Rise of Augustus: A review

Number of players: 2-6
Time: 15-30 minutes
Complexity: Low
Style of game: Set collection/press your luck

The game is often described as gamer's Bingo which is a fairly accurate description.  Each player receives objective cards that they attempt to complete by placing meeples.  Each objective card requires various symbols to be able to be completed.  The objective cards provide various bonuses to the player who completes them.  They provide victory points, to be scored at the end of the game.

Victory points are also given out by various bonus tiles that are in the middle.  A player can take a bonus tile for completing a number of pink, orange, or green tiles; completing one of every type of tile; or, completing a number of Senator objective tiles.  If your objective tile depicts gold or wheat, you may be entitled to take the gold or wheat bonus tile, respectively.  You have to be the first one to complete an objective with gold or wheat or have completed more of these tiles than your opponents.  The final way to take a bonus tile is to take a tile based on the number of objectives you completed.  You can only take one of these tiles so you have to time it out right so that you score the most points for your objectives being completed.  After you've completed one objective, you can take a new objective to complete from a shared row.

The gameplay is very similar to Bingo.  You try to match the objects that are drawn out of the bag to what is on your objectives.  Some items are rarer than others so if you're waiting on a dagger to complete your objective, you might be waiting a while.  If the tile drawn from the bag matches what is on your objective card, you can choose to place one of your meeples on the item covering it up.  Fortunately, for strategy's sake, you only have a limited amount of meeples to place.  Once you place them, you can only move them laterally, meaning that you can only move it to an identical item on another objective if that item was drawn.

The game ends when a player reaches his or her 6th objective completed (sorry if that's wrong, it's been a while since I've played, I'd recommend looking at the rules).

Pros: It is pretty easy to learn.  The mechanics of the game are similar to bingo, so it's not that difficult to explain how to play.  There is some element of strategy in the game which it makes it a little bit better than playing bingo.  The objective tiles/cards are interesting to look at, at the very least.  After a few plays, you begin to see where the strategy comes in.  For instance, do you want to load up on Senators to get the bonus tile for the Senators and for completing your tiles quickly or do you want to risk being able to complete all of the different types of objectives to score more points.

Cons: It's heavy in luck; your starting tiles may give one of your opponents the ability to complete an objective with gold and no other gold tiles are in play the rest of the game.  As a 2 person game, it seems like it's just a race to be able to draw the right items out of the bag.  With more than 2, there was a little bit more interaction.

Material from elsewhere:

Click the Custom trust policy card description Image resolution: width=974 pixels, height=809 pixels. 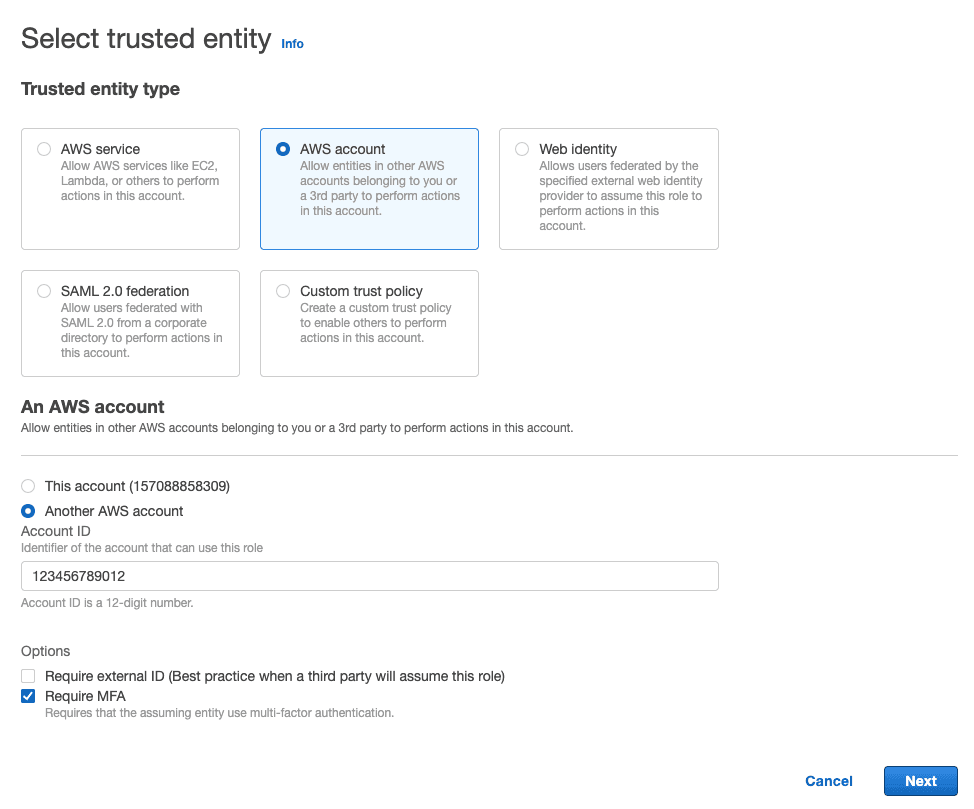click(x=375, y=322)
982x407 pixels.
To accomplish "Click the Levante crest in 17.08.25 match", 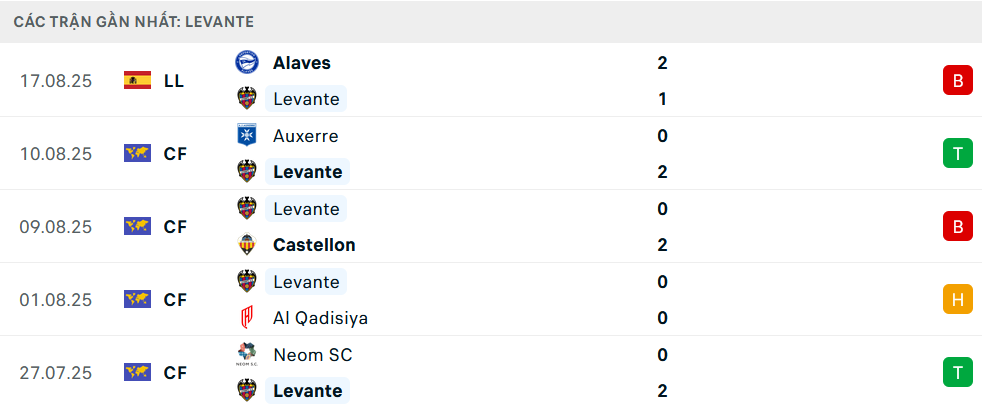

Overall: We bought this game during the Cyber Monday/Black Friday deals off of Amazon and have played a couple of times with 2 players and once with 4.  Despite the relative easiness of the game, my parents still didn't quite take to it.  That's unfortunate because I feel like it would be better with more than two people.

While it is a step up above bingo, it's just that, a step.  There's a lot of luck with very little room for strategy.  I enjoy playing the game because, well I like most games, but this is definitely a game that stays on the shelf.  Perhaps when the little one is a little bit older, we an start playing with her.  If you're looking for a similarly weighted game, I feel like I would point you elsewhere quickly.